Beim Wiederaufbau von Aceh arbeitete ein Team der Weltbank eng mit den zehn wichtigsten Gebern zusammen und analysierte das Regierungsbudget für den Wiederaufbau sorgfältig, was zu besser aufeinander abgestimmten Maßnahmen führte. Das soll jedoch nicht heißen, dass nur die größten Projekte für die strategische Planung und die Zuteilung von Ressourcen relevant sind. Im Gegenteil: Zur Entwicklung einer umfassenden Strategie sollten Projekte aller Größenordnungen sorgfältigst nachverfolgt werden.

Die Anforderungen des Wiederaufbaus der Ukraine werden enorm sein.
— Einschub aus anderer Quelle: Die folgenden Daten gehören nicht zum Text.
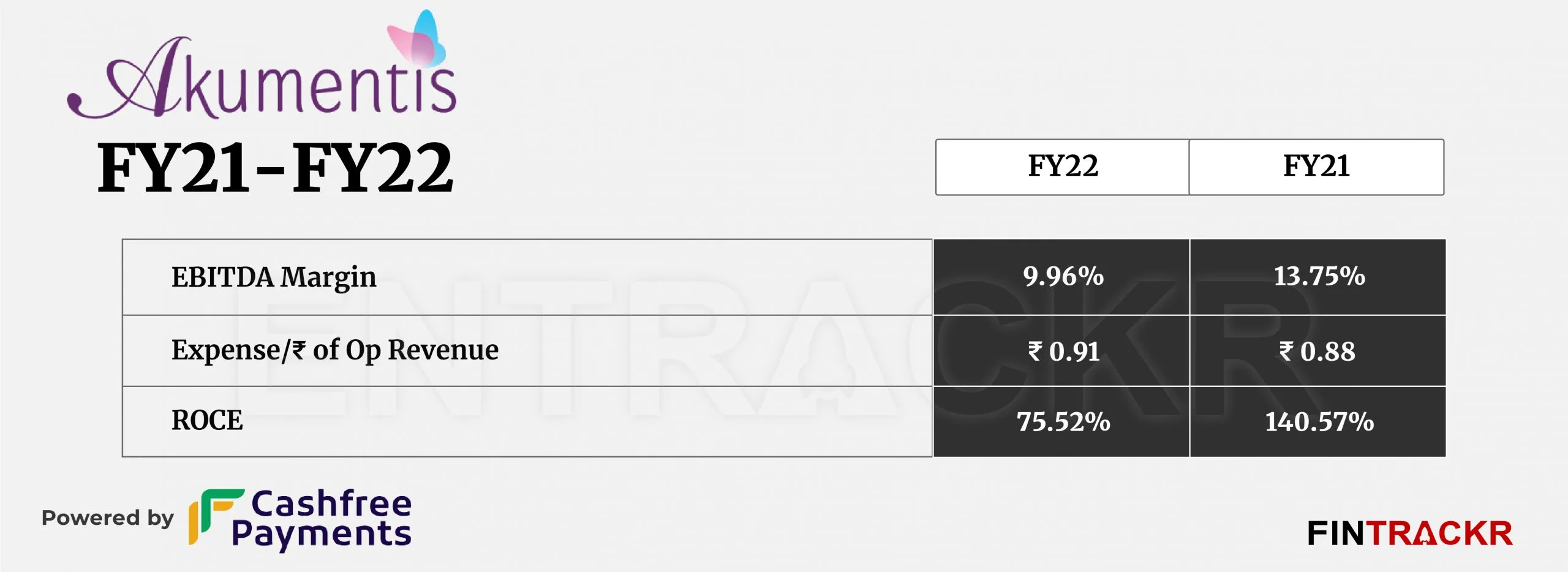Select the 13.75% EBITDA margin cell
Daher, und weil die ukrainische Bevölkerung enorm unter dem russischen Angriffskrieg gelitten hat, muss die internationale Gemeinschaft die richtigen Lehren aus den jüngsten Katastrophen ziehen, um zu helfen, das Land rasch und gemäß höchsten Standards wieder aufzubauen. Die Ukraine braucht bei ihren Vorbereitungen zur Umsetzung zehntausender wichtiger Infrastrukturprojekte die richtigen digitalen Tools und menschlichen Kapazitäten, um ihre Fortschritte zu überwachen.

Aus dem Englischen von Jan Doolan

Copyright: Project Syndicate, 2024.

www.project-syndicate.org

                                                                            ***

Wolfgang Fengler ist ein ehemaliger leitender Ökonom der Weltbank und heute CEO von World Data Lab.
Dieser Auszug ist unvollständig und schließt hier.